The Most Non-Surprising FOMC Statement Ever

Kremlinologists were probably a bit baffled by the brevity and complete lack of surprises in yesterday’s press release by the preeminent US central economic planning agency. What else was supposed to happen though?

Readers can compare the statement with the previous one with the help of the WSJ’s trusty statement tracker. Try not to fall asleep while reading it. However, the Fed has taken steps to enable the broadcasting of timely information by testing a new internal teleconference system with reporters. You know, just in case something more interesting happens, like a rate hike. Or an emergency intra-meeting meeting (possibly shortly after the rate hike). Why would there be an emergency you ask? Isn’t everything just hunky-dory? Well…before we get to that, here are the handful of sentences from the statement that are worth knowing:

What, $16 trillion? Is it? My, we seem to have lost count …

“To support continued progress toward maximum employment and price stability, the Committee today reaffirmed its view that the current 0 to 1/4 percent target range for the federal funds rate remains appropriate.
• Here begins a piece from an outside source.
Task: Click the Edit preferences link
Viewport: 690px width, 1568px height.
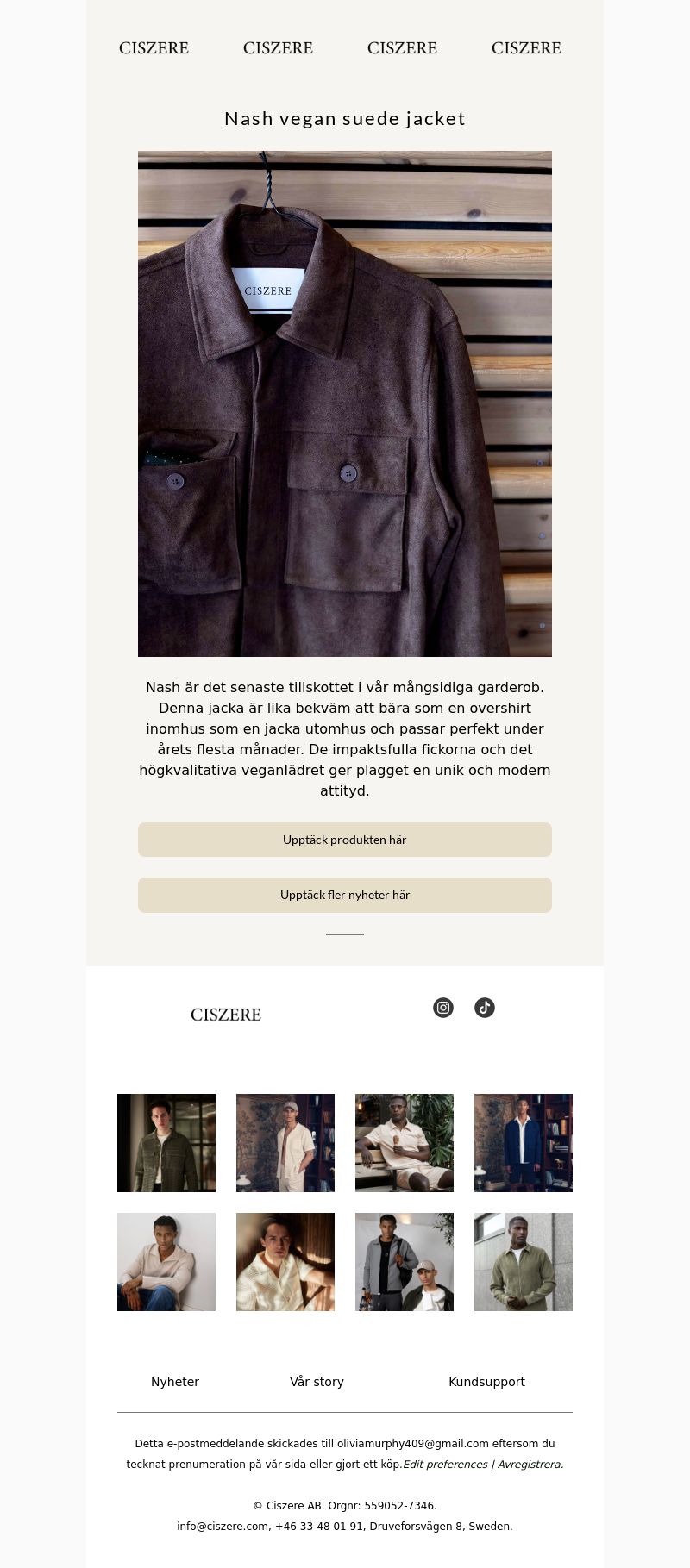Action: [x=445, y=1465]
In determining how long to maintain this target range, the Committee will assess progress–both realized and expected–toward its objectives of maximum employment and 2 percent inflation. This assessment will take into account a wide range of information, including measures of labor market conditions, indicators of inflation pressures and inflation expectations, and readings on financial and international developments.
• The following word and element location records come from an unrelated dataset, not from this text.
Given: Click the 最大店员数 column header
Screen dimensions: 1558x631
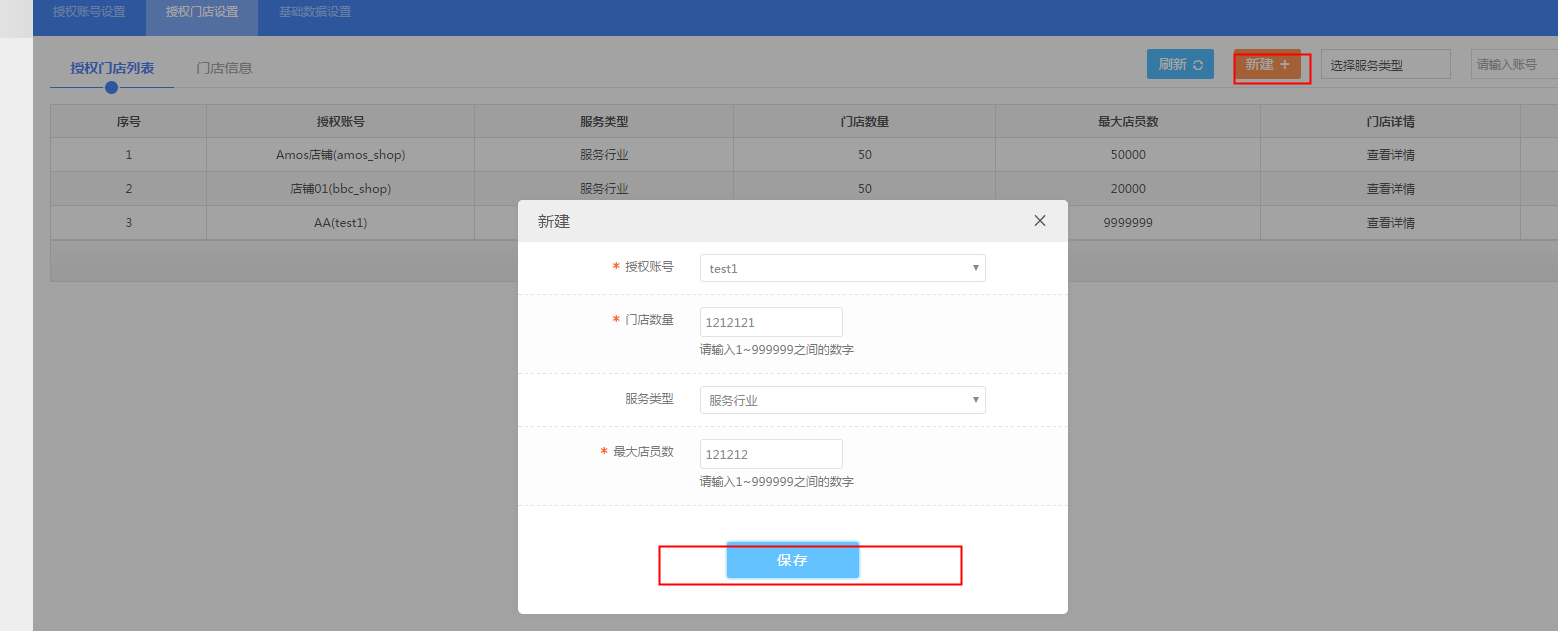Looking at the screenshot, I should (1127, 121).
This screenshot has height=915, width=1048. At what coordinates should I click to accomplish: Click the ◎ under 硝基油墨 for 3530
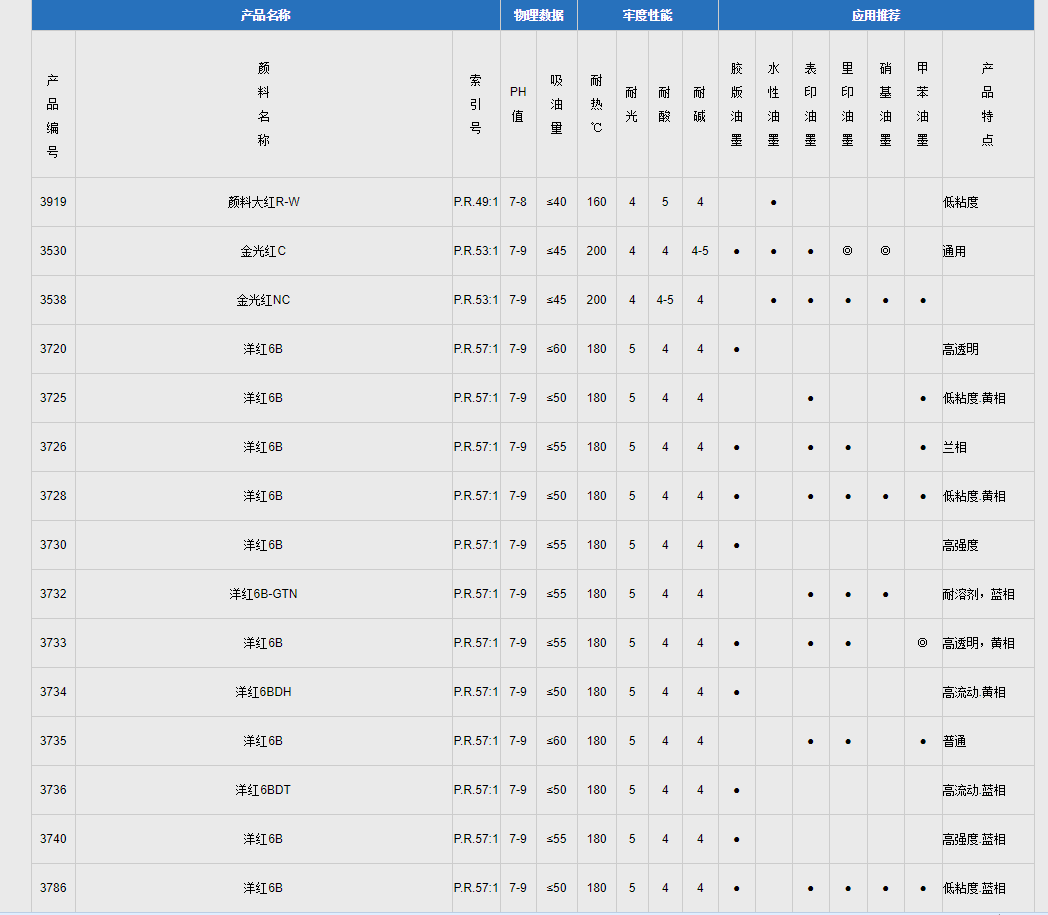click(885, 251)
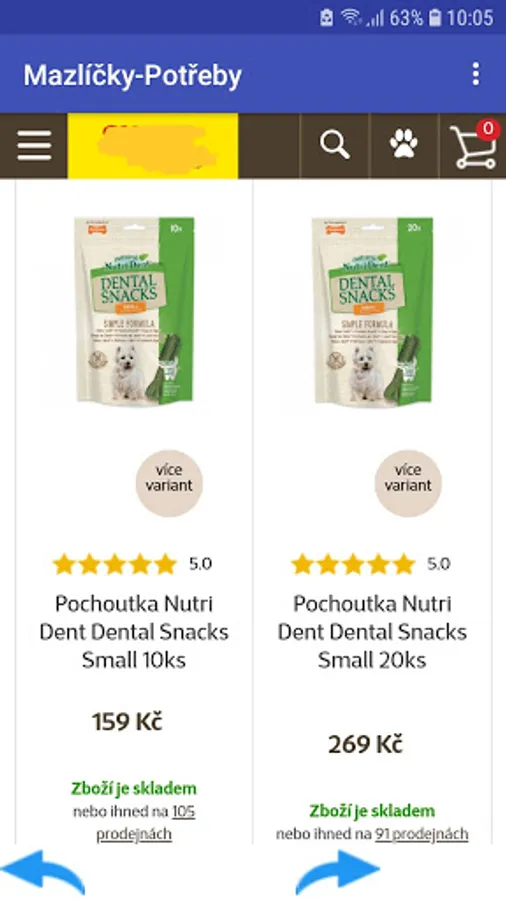The height and width of the screenshot is (900, 506).
Task: Tap the red cart count badge
Action: click(488, 129)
The Committee anticipates that it will be appropriate to raise the target range for the federal funds rate when it has seen further improvement in the labor market and is reasonably confident that inflation will move back to its 2 percent objective over the medium term.

The Committee is maintaining its existing policy of reinvesting principal payments from its holdings of agency debt and agency mortgage-backed securities in agency mortgage-backed securities and of rolling over maturing Treasury securities at auction. This policy, by keeping the Committee’s holdings of longer-term securities at sizable levels, should help maintain accommodative financial conditions.”

We actually have a modest proposal with respect to the wording that could help to inject even more to the point brevity into the statement:

“In spite of lots of “incoming information”, we still haven’t the foggiest clue what we are doing or what any of it means. We’re all praying that this sucker doesn’t blow up into our faces before we’ve sailed off into retirement. As to us ever shrinking the balance sheet again or actually doing something that might be remotely reminiscent of tightening, forget it dude. Do you think we want to be blamed for another crash?”

OK, maybe we’re not giving them enough credit for the rate hike box they have talked themselves into. In fact, we believe there is very little awareness at the Fed of how dangerous a bubble it and other central banks have blown in the meantime. The associated wake-up call is unlikely to be expected when it eventually arrives.